Werewolves and monsters — for real?
Yes, let’s talk about genes and memes
Richard Dawkins’ watershed 1976 book The Selfish Gene permanently changed the public’s understanding of natural selection and evolutionary processes as they play out in living organisms.
It seems obvious in the year 2022, but was revolutionary in ’76: animal systems are agglomerations of DNA which simply put, are units of information (memes) transmitted reproductively through time.
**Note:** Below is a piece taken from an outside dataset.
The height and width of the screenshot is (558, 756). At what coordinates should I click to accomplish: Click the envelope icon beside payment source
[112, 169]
Dawkins’ thinking took people from a 19th century naturalistic outlook armed with sketchbooks to one steeped in systems thinking and backed up with computational firepower.
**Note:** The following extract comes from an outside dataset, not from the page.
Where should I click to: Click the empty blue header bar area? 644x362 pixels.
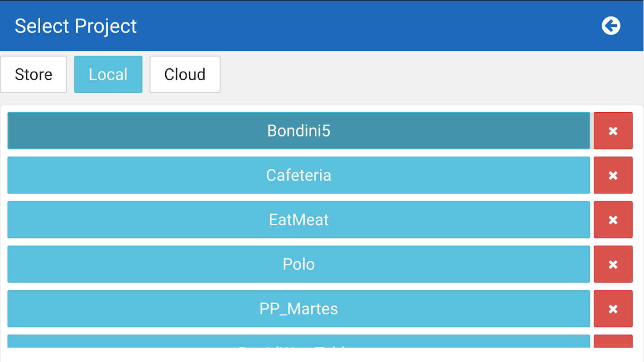(x=362, y=26)
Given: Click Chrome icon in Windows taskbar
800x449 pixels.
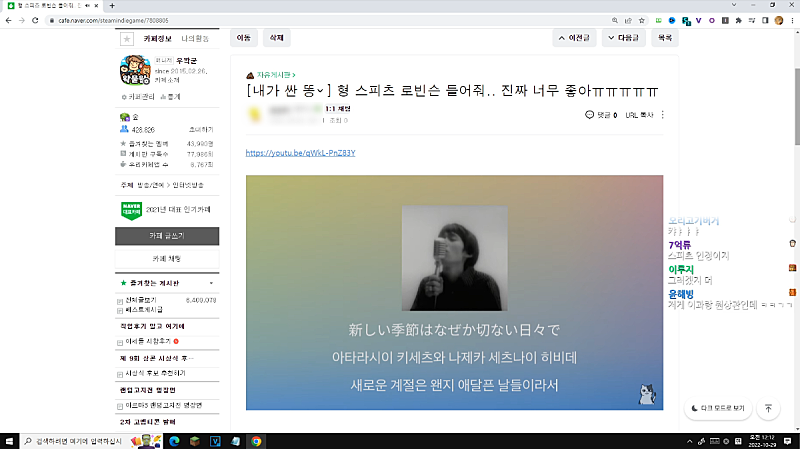Looking at the screenshot, I should coord(256,440).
It was a paradigm shift that birthed an entirely new branch of study – memetics – which, incidentally, serves as the cornerstone of a book you may have heard of: Snow Crash.
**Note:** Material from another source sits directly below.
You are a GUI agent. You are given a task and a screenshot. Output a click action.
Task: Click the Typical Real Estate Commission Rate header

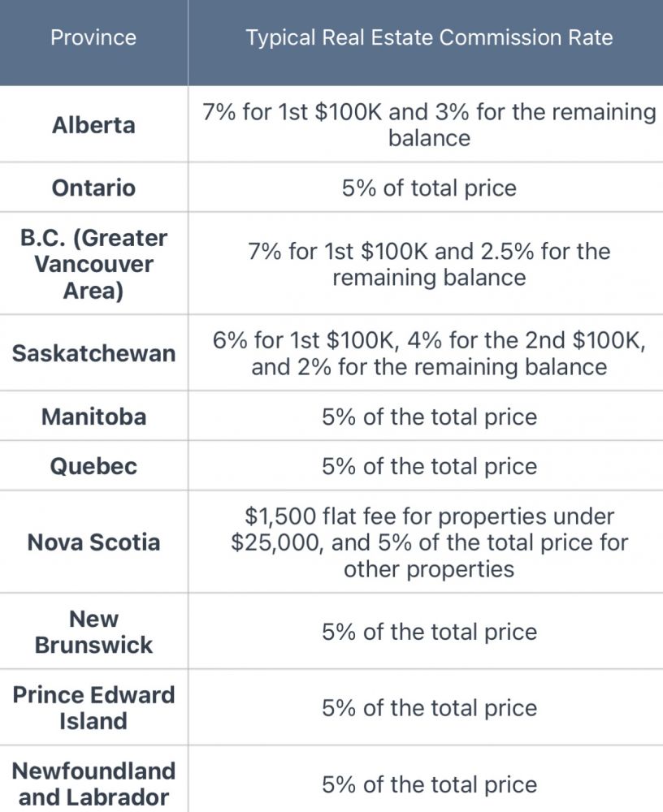coord(429,37)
How should we think of Evolution?
Looking at it from Dawkins’ POV – which I’ll admit, I tend to do – the unspooling of evolutionary processes has two implications for us:
Whatever happens to specific animals over long stretches of time – do they wind up with feathers or fingers, do they thrive or die out – is not the main point
The question of what happens to the smallest units of information (the genes) – this is the real point.
Genes are the true authors of evolution: billion-years old passengers, wending through the ages, encased in macro-molecular animal shipping containers (us). According to Dawkins, our primary function is to provide safe passage.
What if some of us carried genes which, under extreme duress, caused dramatic irreversible and unpredictable super adaptations?
So… The Masters is about DNA?
No. At its core, the Masters is a story of insurgencies and the unraveling of minoritarian control. And I’m not here simply talking about Spanish and Portuguese viceroys and hacienda owners. I leave it to the reader to make her own inferences. 🤔
It’s about Freedom, Memory, and Control
There’s a fascinating parallel between the psychological anxiety that underwrites modern day stand your ground laws and its colonial counterpart: plantation owners gradually realizing that they are living among, and vastly outnumbered by people they treat worse than garbage. The logical consequence of this rupture is a diverging viewpoint on the nature of freedom itself.
Slaveholders desired a state that wholly secured their individual freedom to enslave, not to mention their freedom to disenfranchise, to exploit, to impoverish, to demean, and to silence and kill the demeaned. The freedom to. The freedom to harm. Which is to say, in coronavirus terms, the freedom to infect.
Slaveholders disavowed a state that secured any form of communal freedom—the freedom of the community from slavery, from disenfranchisement, from exploitation, from poverty, from all the demeaning and silencing and killing. The freedom from. The freedom from harm. Which is to say, in coronavirus terms, the freedom from infection.
– Ibram X. Kendi (We’re Still Living and Dying in the Slaveholders’ Republic)
Who The Masters is for
The Masters is a story for people who look around at the world as it is today, and feel a sense of kinship and brotherhood with the peoples of the past who have been dispossessed, enslaved, and forgotten. It’s for people whose viewpoint aligns with that of freedom FROM. It’s a meditation on the seeming contradiction that power can be so entrenched (to the victimized), yet so easily overthrown (in the eyes of those who hold it).
On a personal note, it’s for the 1,500+ people of Iberian, African, and Amerindian ancestry I’m genetically linked to – many of whom are descended from Puerto Rican slaves.
– Ben Willenbring
Answers 1
Don Eluterio Morales and Jan Spillers are made-up characters. There were no survivors at La Navidad.